I first met Dina even before I knew you, Butch, at the Ateneo Social Action Center. She was engaged in raising awareness, and made the tasks of organizing and mobilizing people both an art and a science. I had just come back from Latin America, and Dina was eager to learn from other experiences of social change, studying lessons drawn from that continent of revolution and counterrevolution, of social movements and profiles of courage.
It was on campus and in the streets that we forged our friendship as we and other companions marched to the beat of an alternative parliament—that of the streets in an endeavor far larger than ourselves. It was a different time, when steadfast leaders such as Diokno, Tañada and Salonga inspired the youth and galvanized our resolve. We found support from Jesuits at the Ateneo and brave members of other religious congregations who helped us better understand the deeper meaning of our faith. At the same time, Dina kept faith with her convictions and showed unwavering loyalty to you and the children whom she loved more than herself while serving her people.

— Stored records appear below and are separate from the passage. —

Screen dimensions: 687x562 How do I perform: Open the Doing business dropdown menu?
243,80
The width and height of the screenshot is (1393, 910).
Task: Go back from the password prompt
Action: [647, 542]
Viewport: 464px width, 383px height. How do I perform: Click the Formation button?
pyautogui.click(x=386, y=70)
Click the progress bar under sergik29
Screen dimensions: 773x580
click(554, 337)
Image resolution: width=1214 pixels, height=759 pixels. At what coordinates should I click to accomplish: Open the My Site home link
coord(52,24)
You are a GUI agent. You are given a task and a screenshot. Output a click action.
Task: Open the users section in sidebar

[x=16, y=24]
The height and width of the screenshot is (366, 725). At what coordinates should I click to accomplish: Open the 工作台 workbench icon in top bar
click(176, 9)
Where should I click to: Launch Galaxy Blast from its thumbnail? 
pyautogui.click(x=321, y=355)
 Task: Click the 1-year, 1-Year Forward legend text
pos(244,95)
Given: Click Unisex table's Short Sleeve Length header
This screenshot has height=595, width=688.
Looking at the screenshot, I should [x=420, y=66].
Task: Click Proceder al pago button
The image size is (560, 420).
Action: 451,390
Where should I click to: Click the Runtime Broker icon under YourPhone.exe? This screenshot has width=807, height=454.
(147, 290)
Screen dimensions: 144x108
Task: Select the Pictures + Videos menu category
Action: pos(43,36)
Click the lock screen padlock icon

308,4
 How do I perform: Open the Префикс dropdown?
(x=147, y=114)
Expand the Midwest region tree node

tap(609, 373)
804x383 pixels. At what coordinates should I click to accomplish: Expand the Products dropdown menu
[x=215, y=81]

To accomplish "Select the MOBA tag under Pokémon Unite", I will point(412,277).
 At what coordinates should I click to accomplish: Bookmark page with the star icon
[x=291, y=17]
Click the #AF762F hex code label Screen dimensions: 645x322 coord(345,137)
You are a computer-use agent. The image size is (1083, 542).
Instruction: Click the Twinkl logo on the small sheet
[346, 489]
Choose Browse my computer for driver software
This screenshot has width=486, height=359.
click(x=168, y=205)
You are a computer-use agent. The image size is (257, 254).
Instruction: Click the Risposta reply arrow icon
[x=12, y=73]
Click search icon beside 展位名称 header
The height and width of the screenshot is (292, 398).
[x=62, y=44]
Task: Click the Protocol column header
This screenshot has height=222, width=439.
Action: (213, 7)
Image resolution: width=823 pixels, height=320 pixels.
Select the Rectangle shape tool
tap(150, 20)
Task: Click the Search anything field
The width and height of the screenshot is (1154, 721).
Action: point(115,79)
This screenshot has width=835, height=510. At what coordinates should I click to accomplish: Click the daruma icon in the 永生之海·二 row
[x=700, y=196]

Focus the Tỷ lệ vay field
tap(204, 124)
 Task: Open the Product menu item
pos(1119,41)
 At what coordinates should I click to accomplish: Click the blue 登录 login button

I recall the evening the dictator fled and the repressive regime fell in 1986. We were together then thinking, “Now the harder part begins.” We shared an aspiration to craft a new way of doing politics. That was why we put our lives on the line. Then, we had no idea that we were embarking on a task of generations.
Dina was always reluctant to stand for office in electoral politics. It somehow went against her grain. Though she was the founding director of the School of Government, there was something in the rough and tumble ways we do politics in our country that felt strange to her. She set the bar high, and compromise was not her cup of tea.
She told it the way she saw it—her principles were her northern star, her manner at times professorial, her approach unrelenting. She felt more at home in the classroom or while working to improve the lives of others, rather than engaging in endless debates in Congress.
But there she was, taking it all as part of the territory, a modern-day female version of a gender-sensitive Don Quixote de la Mancha tilting at the windmills of Batasan Hills. In a sense, her untimely passing was part of her ultimate sacrifice in a life full of giving.
It is one of the heartbreaking and unintended outcomes of our efforts that often we are led to travel paths that put premium on service to others at the cost of time spent with family, and our normal quest for personal happiness. If there are occasions when doubts cross my mind, it is during periods like this when we mourn the passing of people we have learned to love, knowing that precious time has been taken away from them which they could have better enjoyed in the embrace of their loved ones. I saw Dina happiest during your brief visits to family in London, as in Pio’s wedding to Frances where Dina looked splendid, truly and really happy, or, during your academic spell at Harvard in Boston, where the image of little Patsy on a swing outside your apartment—or was it in a park?—is still crystal-clear.
We will miss Dina, more than we can imagine. She was one among the few in our legislature who practiced a “brave brand of politics.” She was principled, and a woman of courage, allowing us to recall what we once said of another woman who broke ground: “Sometimes, the majority is one woman with courage.”
Again, I want to say how sad I am and wish to assure you of our family’s pledge of prayers. There are so many memories that beg to be shared, and one of my regrets is that we were unable to spend more time together to enjoy Dina’s laughter and her banter, her stories, and her dreams.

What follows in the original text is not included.